Et puis aussi, comme Evo et d’autres compagnons en ont parlé ici, la démocratie, la liberté, les droits de l’homme… Eh bien, nous avons fait dire au gouvernement étasunien, en privé et en public, que les droits sont là pour qu’on en discute, tous les droits : les droits de l’homme, la liberté de la presse, les prisonniers politiques, tout, tout, tout. Tout ce qu’ils veulent discuter, mais sur un pied d’égalité, sans la moindre ombre à notre souveraineté, sans la moindre violation du droit du peuple cubain à l’autodétermination ! (Applaudissements.)

Je ne comprends pas cette démocratie des États-Unis, je ne la comprends pas. Je l’ai même dit à des Étatsuniens : aux USA, il n’y a qu’un parti, qu’un seul parti. Étudiez donc l’histoire des deux partis, étudiez la manière de faire, la façon d’agir chaque fois qu’il y a une décision importante à prendre ! Leur système, leur presse, ça c’est sûr, sont bien huilés. Il se peut qu’une maison d’édition ou un groupe de journaux, comme il en existe aux USA et en Europe, appartenant à une seule entreprise, ouvre plus grand l’éventail et dise aux journalistes : de ce point, vous pouvez écrire ce que vous voulez, mais du reste, vous ne pouvez écrire que ce que veut le patron du journal, ou de la station radio ou de la chaîne de télévision. C’est comme ça. Sinon, que quelqu’un me prouve le contraire.

Je disais donc qu’il y a un seul parti. « Comment ça ? », s’étonne-t-on. Et je dis : « Oui. Vous en voulez un seul exemple ? Comment se fait-il qu’une administration républicaine, celle d’Eisenhower, organise une expédition contre Cuba et que, trois mois après être entrée en fonction, une administration démocrate l’autorise ? » C’est la réalité. Je pourrais parler encore de bien d’autres choses ici.

Nous pouvons nous tromper, nous l’admettons, nous sommes humains ; nous sommes prêts à discuter, je l’ai dit, quand ils veulent. Mais, et je vais conclure là -dessus, il est évident que maintenant ils se doivent de créer un climat, et à peine vous différez sur quelque chose, aussitôt ils vous sortent : et la démocratie ? Et la liberté ? Et les prisonniers ?

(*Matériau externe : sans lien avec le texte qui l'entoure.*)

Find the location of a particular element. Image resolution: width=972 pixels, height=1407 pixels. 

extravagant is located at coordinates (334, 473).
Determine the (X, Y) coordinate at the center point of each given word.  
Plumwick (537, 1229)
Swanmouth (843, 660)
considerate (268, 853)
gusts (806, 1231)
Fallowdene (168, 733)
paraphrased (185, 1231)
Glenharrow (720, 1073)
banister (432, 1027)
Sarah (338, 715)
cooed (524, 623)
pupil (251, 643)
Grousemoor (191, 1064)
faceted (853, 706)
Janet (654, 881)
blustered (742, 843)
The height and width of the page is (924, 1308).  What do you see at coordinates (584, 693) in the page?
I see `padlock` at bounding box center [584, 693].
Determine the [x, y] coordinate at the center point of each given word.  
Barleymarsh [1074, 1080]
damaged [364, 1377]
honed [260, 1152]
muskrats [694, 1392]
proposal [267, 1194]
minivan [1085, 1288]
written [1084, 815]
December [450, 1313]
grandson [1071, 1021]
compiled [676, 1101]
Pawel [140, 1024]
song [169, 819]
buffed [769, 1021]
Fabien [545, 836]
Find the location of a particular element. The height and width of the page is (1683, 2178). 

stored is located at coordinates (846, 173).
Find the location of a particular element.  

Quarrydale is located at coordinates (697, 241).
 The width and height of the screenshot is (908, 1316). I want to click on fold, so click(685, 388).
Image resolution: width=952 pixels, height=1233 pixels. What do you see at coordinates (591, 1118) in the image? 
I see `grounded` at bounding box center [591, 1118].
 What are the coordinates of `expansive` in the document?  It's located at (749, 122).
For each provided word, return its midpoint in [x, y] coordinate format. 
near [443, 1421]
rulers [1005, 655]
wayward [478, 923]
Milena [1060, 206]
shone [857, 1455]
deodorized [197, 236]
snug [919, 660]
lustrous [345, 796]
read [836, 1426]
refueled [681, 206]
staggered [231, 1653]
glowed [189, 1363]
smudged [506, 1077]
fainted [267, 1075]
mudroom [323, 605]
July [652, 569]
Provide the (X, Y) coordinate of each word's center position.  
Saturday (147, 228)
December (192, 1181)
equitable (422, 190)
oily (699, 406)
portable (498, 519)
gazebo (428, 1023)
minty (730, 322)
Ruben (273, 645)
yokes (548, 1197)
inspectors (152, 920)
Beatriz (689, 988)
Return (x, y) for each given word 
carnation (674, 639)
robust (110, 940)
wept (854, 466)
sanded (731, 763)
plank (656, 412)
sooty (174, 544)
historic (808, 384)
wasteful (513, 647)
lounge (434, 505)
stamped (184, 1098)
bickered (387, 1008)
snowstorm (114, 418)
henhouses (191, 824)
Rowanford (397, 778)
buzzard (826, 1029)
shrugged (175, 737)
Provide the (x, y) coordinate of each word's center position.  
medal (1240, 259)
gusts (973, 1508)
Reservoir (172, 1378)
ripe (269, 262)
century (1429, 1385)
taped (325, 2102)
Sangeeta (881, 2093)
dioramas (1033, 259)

La dernière fois, à Brasilia, un journaliste, un insolent, un provocateur, après une réunion avec le président Lula, m’a demandé : « Combien de dissidents avez-vous fusillés ? » Il tremblait quand je lui ai répondu de la façon dont je sais parfois répondre. Il tremblait, et je lui ai dit : « Ah ! oui, les fameux dissidents, ces gens à la solde des États-Unis… Va donc voir le dernier budget que le Congrès a voté pour eux, un total de 57 millions de dollars pour financer tous ces "patriotes", ces "journalistes indépendants", etc. ! Et pourquoi les USA ne libèrent-ils pas nos cinq héros, des jeunes héroïques qui n’ont fait aucun mal aux États-Unis, qui n’ont pas cherché de renseignements contre les États-Unis, mais contre les terroristes qui ont attaqué avec plus ou moins d’intensité, durant ces presque cinquante ans, mon pays ? »

C’est là que j’ai fait une proposition, que je ratifie ici aujourd’hui : s’ils veulent la liberté de ces prétendus « prisonniers politiques », parmi lesquels certains sont des terroristes passés aux aveux, des Guatémaltèques et des Salvadoriens, qui ont été jugés à Cuba, condamnés à la peine capitale - que nous maintenons, mais que nous n’appliquons pas depuis longtemps - bien que nous ayons commué celle-ci en prison à perpétuité, alors, qu’ils libèrent nos prisonniers et nous leur expédions là -bas, avec la famille et tous ceux qui veulent, ces prétendus dissidents et patriotes ! (Applaudissements.)

Je pourrais dire encore bien des choses dans ce genre… Evo, si après ce que tu viens de dire aujourd’hui, on t’expulse de l’OEA parce qu’incompatible avec le marxisme-léninisme, eh bien, la Bolivie et Cuba, nous formerons quelque chose d’autre qui ne s’appellera pas OEA, loin de là , et nous y admettrons ceux qui veulent nous accompagner ! (Applaudissements.)

Chávez, pardonne-moi d’avoir parlé si longtemps et d’une manière si informelle… J’allais sortir, j’allais m’excuser auprès de Daniel et puis je lui ai ôté la parole… C’est un abus de pouvoir. Peut-être parce que, comme je porte l’uniforme… (rires).